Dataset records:
___
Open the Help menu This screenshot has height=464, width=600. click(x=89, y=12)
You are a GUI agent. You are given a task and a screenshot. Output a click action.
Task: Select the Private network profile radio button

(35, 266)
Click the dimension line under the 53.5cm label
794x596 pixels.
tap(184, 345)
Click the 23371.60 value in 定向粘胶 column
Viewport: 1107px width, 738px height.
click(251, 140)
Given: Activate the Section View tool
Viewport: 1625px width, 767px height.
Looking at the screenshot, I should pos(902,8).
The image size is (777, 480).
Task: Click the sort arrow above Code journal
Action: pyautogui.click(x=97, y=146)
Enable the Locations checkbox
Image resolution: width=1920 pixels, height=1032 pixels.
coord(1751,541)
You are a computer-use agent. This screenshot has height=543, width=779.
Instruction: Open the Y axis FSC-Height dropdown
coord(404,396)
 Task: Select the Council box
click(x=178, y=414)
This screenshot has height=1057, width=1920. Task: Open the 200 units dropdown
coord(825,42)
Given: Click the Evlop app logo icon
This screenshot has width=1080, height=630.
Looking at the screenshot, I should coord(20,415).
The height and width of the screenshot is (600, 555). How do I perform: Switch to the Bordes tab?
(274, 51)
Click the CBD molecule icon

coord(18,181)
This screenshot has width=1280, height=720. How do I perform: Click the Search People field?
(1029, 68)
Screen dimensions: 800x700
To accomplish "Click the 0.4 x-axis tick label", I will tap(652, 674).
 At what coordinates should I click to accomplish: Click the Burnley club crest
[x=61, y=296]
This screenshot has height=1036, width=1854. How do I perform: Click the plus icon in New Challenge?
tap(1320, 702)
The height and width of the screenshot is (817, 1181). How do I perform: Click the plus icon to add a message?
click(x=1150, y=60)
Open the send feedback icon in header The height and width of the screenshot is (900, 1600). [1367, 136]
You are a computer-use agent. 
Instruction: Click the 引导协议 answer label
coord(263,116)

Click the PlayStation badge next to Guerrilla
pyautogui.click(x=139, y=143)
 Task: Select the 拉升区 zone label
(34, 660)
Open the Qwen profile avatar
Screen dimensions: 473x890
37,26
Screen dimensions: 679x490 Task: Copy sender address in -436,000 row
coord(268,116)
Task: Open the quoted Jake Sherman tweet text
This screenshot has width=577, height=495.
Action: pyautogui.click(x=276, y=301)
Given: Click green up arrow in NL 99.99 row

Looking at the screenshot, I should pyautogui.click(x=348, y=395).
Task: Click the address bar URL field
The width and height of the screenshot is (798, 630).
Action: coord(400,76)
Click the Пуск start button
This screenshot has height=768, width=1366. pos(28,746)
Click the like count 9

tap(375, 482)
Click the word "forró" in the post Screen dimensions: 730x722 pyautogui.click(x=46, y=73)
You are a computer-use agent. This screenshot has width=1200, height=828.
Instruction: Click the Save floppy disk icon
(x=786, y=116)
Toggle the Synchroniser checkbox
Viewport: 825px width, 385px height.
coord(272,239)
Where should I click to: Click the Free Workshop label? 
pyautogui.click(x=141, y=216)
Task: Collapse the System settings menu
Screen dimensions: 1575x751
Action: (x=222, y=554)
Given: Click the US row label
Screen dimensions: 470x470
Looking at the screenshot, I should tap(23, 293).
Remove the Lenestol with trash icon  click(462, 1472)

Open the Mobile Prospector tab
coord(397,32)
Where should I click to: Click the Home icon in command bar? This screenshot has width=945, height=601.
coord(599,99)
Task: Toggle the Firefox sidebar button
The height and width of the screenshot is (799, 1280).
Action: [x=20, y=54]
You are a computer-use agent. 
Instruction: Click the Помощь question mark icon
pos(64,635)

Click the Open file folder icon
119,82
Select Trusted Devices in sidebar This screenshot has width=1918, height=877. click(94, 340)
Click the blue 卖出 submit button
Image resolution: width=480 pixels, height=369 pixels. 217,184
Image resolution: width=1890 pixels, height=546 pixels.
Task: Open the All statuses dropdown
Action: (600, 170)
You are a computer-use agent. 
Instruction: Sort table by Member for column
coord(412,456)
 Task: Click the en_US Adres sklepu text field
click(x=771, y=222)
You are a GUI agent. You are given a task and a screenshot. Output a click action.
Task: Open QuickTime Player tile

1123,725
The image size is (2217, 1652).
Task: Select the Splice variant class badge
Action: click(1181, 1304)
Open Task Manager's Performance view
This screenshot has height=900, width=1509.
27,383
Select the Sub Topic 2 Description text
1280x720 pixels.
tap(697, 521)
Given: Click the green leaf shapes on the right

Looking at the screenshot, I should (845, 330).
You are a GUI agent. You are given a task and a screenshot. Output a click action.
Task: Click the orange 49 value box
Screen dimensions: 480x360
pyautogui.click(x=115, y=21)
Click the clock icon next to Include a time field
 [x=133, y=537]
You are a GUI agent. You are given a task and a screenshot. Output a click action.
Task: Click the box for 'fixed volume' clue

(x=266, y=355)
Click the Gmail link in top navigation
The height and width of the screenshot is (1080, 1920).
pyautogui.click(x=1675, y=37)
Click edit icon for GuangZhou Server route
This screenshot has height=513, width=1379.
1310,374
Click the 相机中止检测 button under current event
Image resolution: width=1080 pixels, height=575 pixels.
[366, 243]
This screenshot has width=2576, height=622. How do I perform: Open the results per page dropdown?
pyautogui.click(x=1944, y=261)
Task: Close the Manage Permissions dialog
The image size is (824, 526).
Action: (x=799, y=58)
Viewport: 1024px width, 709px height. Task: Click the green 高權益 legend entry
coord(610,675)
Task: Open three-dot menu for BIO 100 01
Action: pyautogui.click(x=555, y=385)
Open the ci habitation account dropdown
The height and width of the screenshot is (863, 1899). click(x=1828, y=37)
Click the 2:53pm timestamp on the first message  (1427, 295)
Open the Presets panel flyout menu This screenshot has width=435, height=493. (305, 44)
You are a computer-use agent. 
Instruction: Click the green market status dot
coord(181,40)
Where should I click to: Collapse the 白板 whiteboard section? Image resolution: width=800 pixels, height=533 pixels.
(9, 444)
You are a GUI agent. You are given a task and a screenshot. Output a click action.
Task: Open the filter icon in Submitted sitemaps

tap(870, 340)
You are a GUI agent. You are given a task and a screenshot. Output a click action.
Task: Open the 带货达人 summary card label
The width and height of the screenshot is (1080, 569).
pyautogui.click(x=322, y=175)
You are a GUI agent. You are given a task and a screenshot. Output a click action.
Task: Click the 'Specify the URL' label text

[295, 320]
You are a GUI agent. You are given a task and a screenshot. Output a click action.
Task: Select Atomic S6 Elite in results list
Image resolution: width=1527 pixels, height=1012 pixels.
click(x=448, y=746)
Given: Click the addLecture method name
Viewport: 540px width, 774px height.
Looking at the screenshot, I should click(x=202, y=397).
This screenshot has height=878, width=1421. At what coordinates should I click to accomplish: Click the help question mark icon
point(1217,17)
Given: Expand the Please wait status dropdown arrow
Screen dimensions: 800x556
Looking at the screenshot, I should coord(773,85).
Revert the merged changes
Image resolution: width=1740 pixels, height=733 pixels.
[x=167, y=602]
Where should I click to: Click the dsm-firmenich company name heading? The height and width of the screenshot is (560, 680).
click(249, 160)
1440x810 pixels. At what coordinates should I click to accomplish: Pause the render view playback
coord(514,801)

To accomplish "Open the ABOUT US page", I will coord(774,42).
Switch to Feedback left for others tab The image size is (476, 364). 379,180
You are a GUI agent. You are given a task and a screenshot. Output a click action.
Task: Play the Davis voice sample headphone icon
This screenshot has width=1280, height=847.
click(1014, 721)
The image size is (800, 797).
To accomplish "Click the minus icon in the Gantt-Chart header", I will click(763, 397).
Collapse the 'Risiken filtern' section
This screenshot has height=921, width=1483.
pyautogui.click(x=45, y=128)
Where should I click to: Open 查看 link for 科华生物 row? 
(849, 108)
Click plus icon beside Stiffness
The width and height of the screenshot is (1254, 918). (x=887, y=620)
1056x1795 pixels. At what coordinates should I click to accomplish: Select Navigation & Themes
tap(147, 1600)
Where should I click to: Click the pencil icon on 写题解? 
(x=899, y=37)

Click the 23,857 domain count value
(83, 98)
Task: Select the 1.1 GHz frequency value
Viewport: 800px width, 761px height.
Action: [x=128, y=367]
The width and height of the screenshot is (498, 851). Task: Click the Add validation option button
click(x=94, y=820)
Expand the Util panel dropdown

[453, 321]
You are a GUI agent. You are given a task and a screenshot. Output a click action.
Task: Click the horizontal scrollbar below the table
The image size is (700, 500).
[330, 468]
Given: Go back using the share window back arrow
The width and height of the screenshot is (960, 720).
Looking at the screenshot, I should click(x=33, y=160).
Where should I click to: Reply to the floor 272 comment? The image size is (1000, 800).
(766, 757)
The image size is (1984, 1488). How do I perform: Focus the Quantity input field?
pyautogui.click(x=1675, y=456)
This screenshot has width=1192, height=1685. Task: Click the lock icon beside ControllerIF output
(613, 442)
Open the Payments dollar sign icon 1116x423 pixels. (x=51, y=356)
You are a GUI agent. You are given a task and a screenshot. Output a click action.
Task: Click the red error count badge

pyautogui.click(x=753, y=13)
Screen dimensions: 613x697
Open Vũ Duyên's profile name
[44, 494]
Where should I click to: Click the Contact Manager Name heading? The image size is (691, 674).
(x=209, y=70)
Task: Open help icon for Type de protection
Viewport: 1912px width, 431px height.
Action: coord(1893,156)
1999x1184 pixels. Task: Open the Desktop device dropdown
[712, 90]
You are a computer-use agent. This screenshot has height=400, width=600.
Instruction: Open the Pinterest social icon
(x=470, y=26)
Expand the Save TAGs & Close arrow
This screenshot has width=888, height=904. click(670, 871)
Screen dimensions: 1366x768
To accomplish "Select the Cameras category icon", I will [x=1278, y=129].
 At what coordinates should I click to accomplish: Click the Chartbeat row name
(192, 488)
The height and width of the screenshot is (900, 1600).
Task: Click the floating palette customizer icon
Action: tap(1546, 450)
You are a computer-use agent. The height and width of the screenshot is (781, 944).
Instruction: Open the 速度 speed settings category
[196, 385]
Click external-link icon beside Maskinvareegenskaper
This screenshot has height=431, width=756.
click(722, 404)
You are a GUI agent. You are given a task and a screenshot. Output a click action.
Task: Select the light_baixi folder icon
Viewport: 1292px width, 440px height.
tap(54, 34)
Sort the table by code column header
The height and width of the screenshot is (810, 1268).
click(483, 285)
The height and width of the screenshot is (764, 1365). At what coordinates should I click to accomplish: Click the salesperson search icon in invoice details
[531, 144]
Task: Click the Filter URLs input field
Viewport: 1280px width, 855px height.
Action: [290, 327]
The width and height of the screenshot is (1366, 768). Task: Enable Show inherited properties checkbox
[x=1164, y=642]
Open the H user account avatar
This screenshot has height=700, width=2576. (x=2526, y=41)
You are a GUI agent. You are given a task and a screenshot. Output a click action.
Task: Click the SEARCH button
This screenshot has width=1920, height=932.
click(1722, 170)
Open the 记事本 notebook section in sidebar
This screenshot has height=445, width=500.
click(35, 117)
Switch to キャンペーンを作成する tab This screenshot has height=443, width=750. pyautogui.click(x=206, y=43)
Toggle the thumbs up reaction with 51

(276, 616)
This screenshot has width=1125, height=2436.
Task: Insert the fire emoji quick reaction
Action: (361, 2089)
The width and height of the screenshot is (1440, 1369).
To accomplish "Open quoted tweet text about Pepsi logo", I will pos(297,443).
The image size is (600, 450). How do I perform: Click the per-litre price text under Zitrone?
___
> _What this task involves_
Only the lines above from the one with "Task: Select the Private" through the one with "has height=543, width=779." should be duplicated, character for character.

> _Solved exercise_
Task: Select the Private network profile radio button

(35, 266)
Click the dimension line under the 53.5cm label
794x596 pixels.
tap(184, 345)
Click the 23371.60 value in 定向粘胶 column
Viewport: 1107px width, 738px height.
click(251, 140)
Given: Activate the Section View tool
Viewport: 1625px width, 767px height.
Looking at the screenshot, I should pos(902,8).
The image size is (777, 480).
Task: Click the sort arrow above Code journal
Action: pyautogui.click(x=97, y=146)
Enable the Locations checkbox
Image resolution: width=1920 pixels, height=1032 pixels.
coord(1751,541)
You are a computer-use agent. This screenshot has height=543, width=779.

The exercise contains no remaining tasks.